Reading text
▼▼▼

Until just before 3 o'clock Sunday afternoon, my plan was to watch the entire XFL game between the Dallas Renegades and the Los Angeles Wildcats, then share my thoughts on the new league.
And, no, this wasn't because I was suffering from professional football withdrawal. I don't dislike pro ball, but I don't miss it when it's over the way I do college basketball, the Masters or Wimbledon.
However, it had occurred to me earlier in the day that I was once a huge fan of the Birmingham Americans during the summer of 1974 when they began their quest to become, as it turned out, the only champion ever crowned by the World Football League, mostly because the WFL went out of business the following year.
Even if it wasn't the NFL, and even if the Americans' uniforms were confiscated by Hibbett Sporting Goods as soon as their 22-21 title win over the Florida Blazers inside Legion Field was over the night of Dec. 5, 1974, because the franchise never paid for them, it really was fun football while it lasted.
And maybe the XFL will have better financial luck than the WFL, the United States Football League, the original XFL — which lost $35 million in its lone, loony 2001 season — or the Alliance of American Football, the most recent alternative pro league to collapse.
What little I saw of Sunday's game as the Wildcats hosted the Renegades didn't look like a product with a long shelf life, though. It actually looked a lot more like a raggedy college game between a couple of schools that didn't yet have much cohesiveness.

▲▲▲

Given information
▼▼▼

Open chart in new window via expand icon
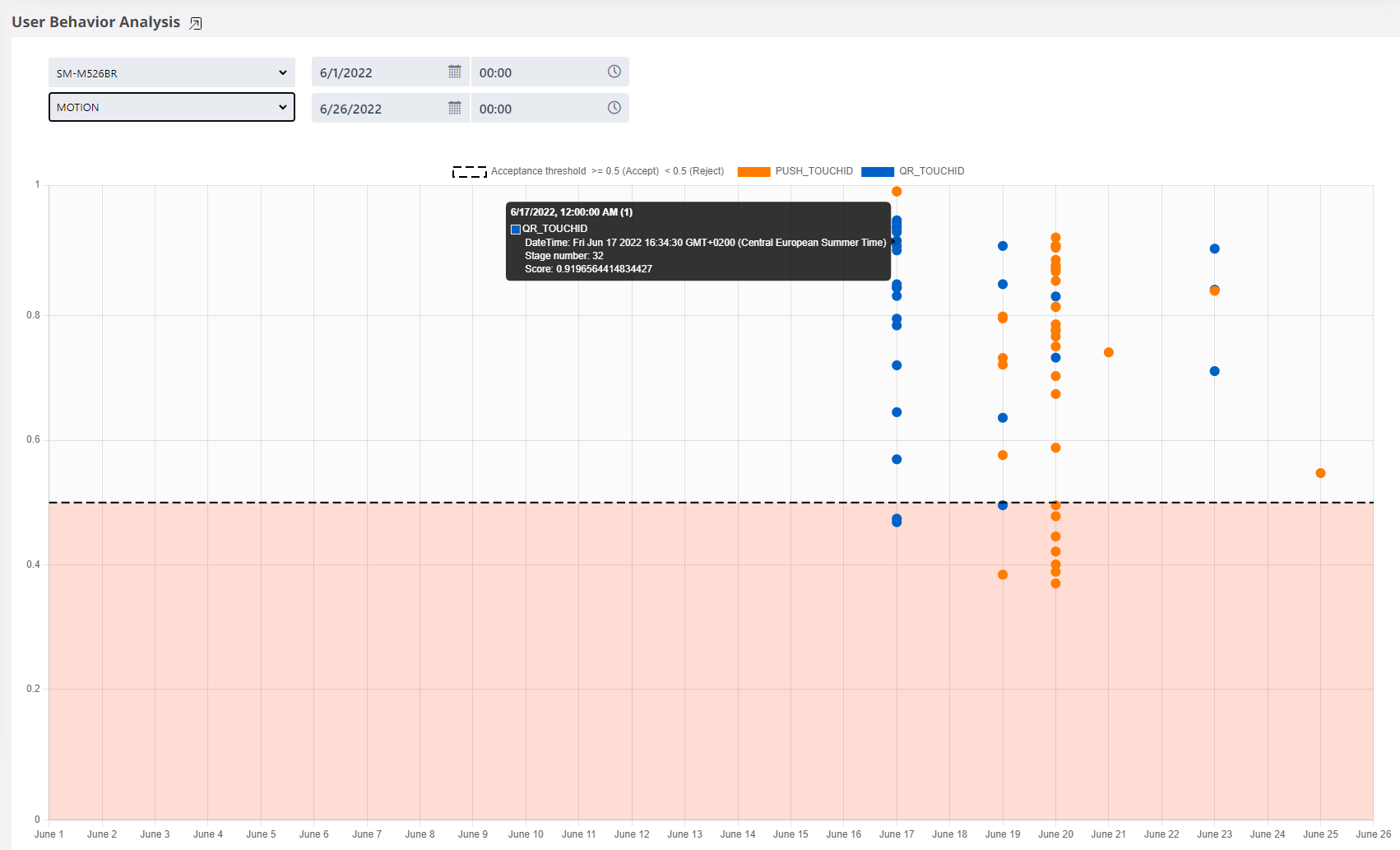(x=196, y=23)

▲▲▲

Task set
(A) Answer these about the XFL text:
(i) How much money did the original XFL lose in its 2001 season?
(ii) What was the final score of the Birmingham Americans' title win over the Florida Blazers?
(iii) Which team hosted Sunday's game?
(B) Switch "Legion Field" to "Rickwood Field" and write out the part of the XFL text that opens with the words containing "However, it had" and closes with "while it lasted.".

Solutions
(A)
(i) $35 million
(ii) 22-21
(iii) The Los Angeles Wildcats

(B)
However, it had occurred to me earlier in the day that I was once a huge fan of the Birmingham Americans during the summer of 1974 when they began their quest to become, as it turned out, the only champion ever crowned by the World Football League, mostly because the WFL went out of business the following year.
Even if it wasn't the NFL, and even if the Americans' uniforms were confiscated by Hibbett Sporting Goods as soon as their 22-21 title win over the Florida Blazers inside Rickwood Field was over the night of Dec. 5, 1974, because the franchise never paid for them, it really was fun football while it lasted.